Abstract
Parkinson’s disease is a progressive neurodegenerative disorder characterized by the death of nerve cells in the substantia nigra of the brain. The treatment options for this disease are very limited as currently the treatment is mainly symptomatic, and the available drugs are not able to completely stop the progression of the disease but only to slow it down. There is still a need to search for new compounds with the most optimal pharmacological profile that would stop the rapidly progressing disease. An increasing understanding of Parkinson’s pathogenesis and the discovery of new molecular targets pave the way to develop new therapeutic agents. The use and selection of appropriate cell and animal models that better reflect pathogenic changes in the brain is a key aspect of the research. In addition, computer-assisted drug design methods are a promising approach to developing effective compounds with potential therapeutic effects.
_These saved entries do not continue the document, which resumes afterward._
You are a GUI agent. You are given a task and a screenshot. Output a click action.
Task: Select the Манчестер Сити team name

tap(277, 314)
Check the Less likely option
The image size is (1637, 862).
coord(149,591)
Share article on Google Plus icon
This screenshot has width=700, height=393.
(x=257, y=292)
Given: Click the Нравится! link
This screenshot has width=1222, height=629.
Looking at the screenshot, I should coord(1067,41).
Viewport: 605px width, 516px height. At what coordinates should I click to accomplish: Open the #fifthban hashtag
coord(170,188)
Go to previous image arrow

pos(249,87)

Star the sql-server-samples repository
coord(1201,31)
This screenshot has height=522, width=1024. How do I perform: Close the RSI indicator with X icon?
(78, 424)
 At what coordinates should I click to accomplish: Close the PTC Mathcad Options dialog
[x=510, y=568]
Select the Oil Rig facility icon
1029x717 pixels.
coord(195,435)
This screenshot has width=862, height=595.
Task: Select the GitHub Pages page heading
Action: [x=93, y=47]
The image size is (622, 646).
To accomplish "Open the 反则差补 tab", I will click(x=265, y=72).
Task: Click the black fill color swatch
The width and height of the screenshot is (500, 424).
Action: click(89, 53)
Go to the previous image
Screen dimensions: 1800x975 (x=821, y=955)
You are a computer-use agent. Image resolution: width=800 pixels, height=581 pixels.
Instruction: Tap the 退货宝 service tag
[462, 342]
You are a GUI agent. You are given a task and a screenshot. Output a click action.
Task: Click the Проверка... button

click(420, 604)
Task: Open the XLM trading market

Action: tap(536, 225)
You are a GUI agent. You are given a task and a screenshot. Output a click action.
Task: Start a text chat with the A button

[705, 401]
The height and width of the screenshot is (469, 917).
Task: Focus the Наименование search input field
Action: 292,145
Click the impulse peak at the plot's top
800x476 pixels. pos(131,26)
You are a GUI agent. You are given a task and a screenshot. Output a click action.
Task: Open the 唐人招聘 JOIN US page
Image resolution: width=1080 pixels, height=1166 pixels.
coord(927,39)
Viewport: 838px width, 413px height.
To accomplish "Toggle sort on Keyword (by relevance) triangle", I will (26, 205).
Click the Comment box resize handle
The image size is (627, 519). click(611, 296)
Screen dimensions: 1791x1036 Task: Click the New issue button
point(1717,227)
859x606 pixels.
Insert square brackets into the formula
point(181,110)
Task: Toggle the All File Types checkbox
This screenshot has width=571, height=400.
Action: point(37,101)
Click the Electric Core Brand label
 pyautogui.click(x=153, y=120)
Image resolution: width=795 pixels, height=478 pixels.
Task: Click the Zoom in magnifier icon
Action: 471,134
In light of the above, in this review, we present current approaches for developing new drugs for Parkinson’s disease.
Highlights
The diagnosis is based on the finding of at least two symptoms from among: tremor, rigidity, bradykinesia and postural instability, and is further confirmed by performing a histopathological examination which indicates the presence of Lewy bodies—protein aggregates composed of alpha-synuclein—which is a useful biomarker for in vitro research
The accumulated proteins cause degeneration of dopaminergic neurons, especially in the substantia nigra (SN) area, which reduces the concentration of dopamine and weakens the dopaminergic transmission, leading to the motor symptoms characteristic of Parkinson’s disease (PD)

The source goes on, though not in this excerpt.